### 読解文
【犬の巨大食道症】食道が大きくなる病気。獣医師が解説します。

そこまで巨大ではありませんが、

大きいには違いありませんが、巨大と呼ぶほどではないと思います。それでも病名ですから、巨大食道症と呼びます。

巨大食道症とは、食道の動きが悪くなり、食道が大きく広がってしまった状態を言います。本来は、食道は細い管です。まるでヘビが獲物を飲み込んだ時のように、食べ物が口から胃に流れていくときに、食べ物の大きさの分だけわずかに広がります。巨大食道症では、食道内には何もない状態でも、食道は広がったままです。それは、まるでアートバルーンのようです。あの、色々と加工して細工ができる細長い風船です。そこに食べ物が入ってきても、ほぼその場で止まるだけで、胃に食べ物を送り込むことができません。

では、どうするか?

### 項目の抜粋
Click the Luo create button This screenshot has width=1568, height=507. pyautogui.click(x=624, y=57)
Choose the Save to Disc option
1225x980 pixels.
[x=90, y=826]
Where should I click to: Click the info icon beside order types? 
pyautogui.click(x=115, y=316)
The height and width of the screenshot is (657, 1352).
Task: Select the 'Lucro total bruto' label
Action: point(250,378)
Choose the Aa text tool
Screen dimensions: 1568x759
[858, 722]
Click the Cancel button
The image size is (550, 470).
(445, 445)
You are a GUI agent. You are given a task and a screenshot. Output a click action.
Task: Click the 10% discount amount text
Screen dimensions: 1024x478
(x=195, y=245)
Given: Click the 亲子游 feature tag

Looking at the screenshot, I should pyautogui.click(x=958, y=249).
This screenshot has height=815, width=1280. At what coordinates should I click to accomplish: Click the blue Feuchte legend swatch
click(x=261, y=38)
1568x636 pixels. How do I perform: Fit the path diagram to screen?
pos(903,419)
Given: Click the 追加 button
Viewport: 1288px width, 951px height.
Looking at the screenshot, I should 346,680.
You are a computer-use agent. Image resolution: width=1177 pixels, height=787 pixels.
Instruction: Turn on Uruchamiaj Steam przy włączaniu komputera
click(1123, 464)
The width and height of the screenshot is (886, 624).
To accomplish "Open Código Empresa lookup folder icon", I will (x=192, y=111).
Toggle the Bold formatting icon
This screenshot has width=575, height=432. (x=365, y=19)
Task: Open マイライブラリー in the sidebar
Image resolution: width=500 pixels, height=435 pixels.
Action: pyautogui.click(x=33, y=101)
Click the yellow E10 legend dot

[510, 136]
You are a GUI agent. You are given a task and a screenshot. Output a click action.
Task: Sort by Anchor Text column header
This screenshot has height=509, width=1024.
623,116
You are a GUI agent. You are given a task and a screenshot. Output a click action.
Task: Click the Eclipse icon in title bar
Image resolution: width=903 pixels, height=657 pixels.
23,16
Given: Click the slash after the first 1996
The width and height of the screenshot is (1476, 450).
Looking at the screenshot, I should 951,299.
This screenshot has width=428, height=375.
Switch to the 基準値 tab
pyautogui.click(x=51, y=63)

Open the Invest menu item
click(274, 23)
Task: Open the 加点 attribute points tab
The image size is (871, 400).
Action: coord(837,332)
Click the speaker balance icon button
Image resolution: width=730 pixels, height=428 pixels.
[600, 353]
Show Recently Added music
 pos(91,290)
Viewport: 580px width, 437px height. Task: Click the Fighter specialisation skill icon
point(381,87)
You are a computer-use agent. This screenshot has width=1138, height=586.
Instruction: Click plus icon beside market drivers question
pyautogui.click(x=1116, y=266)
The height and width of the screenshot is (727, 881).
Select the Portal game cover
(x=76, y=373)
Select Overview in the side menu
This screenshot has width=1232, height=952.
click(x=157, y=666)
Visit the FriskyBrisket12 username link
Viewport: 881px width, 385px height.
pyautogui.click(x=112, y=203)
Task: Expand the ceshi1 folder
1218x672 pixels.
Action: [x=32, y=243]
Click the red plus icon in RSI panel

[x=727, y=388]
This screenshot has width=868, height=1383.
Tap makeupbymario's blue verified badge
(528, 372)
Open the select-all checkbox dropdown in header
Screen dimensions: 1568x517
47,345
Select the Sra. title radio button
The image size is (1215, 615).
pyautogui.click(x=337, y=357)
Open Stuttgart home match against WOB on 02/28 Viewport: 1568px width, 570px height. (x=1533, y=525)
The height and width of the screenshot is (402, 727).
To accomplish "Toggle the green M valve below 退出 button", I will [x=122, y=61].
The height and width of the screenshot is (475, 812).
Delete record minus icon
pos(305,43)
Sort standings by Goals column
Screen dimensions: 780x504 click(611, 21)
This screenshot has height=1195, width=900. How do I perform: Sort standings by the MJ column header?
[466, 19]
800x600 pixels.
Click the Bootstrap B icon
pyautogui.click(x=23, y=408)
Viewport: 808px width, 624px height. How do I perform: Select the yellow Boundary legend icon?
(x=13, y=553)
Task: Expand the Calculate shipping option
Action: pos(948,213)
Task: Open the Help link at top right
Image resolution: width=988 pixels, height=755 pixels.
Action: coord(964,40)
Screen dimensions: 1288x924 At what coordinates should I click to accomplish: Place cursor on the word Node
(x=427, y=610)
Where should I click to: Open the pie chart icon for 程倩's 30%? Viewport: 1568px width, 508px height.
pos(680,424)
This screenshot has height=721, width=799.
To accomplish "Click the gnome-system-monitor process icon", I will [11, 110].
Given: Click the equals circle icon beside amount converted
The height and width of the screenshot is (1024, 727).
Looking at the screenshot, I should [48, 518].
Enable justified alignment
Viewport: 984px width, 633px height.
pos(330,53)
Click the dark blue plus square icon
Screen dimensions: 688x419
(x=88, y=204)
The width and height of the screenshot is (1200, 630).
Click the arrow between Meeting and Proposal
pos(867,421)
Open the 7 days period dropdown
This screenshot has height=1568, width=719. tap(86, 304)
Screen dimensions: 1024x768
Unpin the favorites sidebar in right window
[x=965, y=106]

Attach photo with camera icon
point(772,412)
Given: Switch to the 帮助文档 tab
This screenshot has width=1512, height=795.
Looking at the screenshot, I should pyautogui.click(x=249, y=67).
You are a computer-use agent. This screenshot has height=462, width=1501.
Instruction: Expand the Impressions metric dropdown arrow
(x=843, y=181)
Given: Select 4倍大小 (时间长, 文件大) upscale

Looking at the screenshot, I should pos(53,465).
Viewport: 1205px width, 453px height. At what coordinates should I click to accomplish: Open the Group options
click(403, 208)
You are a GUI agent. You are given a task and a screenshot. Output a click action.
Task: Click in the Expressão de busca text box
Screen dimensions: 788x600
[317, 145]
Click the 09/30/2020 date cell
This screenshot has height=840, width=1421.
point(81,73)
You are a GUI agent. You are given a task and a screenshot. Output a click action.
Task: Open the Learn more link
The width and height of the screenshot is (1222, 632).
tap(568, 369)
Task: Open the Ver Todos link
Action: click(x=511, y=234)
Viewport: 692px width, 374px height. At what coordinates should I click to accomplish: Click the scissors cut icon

### 取り組む課題
1. 読解文では、巨大食道症の食道が、中に何もない状態でも広がったままである様子を何にたとえていますか。
2. 読解文のうち「大きいには違いありませんが、」から始まり「を送り込むことができません。」までの部分を、「細い管」を「細長い管」に変えて書き直してください。

### 課題の解答
1. アートバルーン(色々と加工して細工ができる細長い風船)にたとえています。

2.
大きいには違いありませんが、巨大と呼ぶほどではないと思います。それでも病名ですから、巨大食道症と呼びます。

巨大食道症とは、食道の動きが悪くなり、食道が大きく広がってしまった状態を言います。本来は、食道は細長い管です。まるでヘビが獲物を飲み込んだ時のように、食べ物が口から胃に流れていくときに、食べ物の大きさの分だけわずかに広がります。巨大食道症では、食道内には何もない状態でも、食道は広がったままです。それは、まるでアートバルーンのようです。あの、色々と加工して細工ができる細長い風船です。そこに食べ物が入ってきても、ほぼその場で止まるだけで、胃に食べ物を送り込むことができません。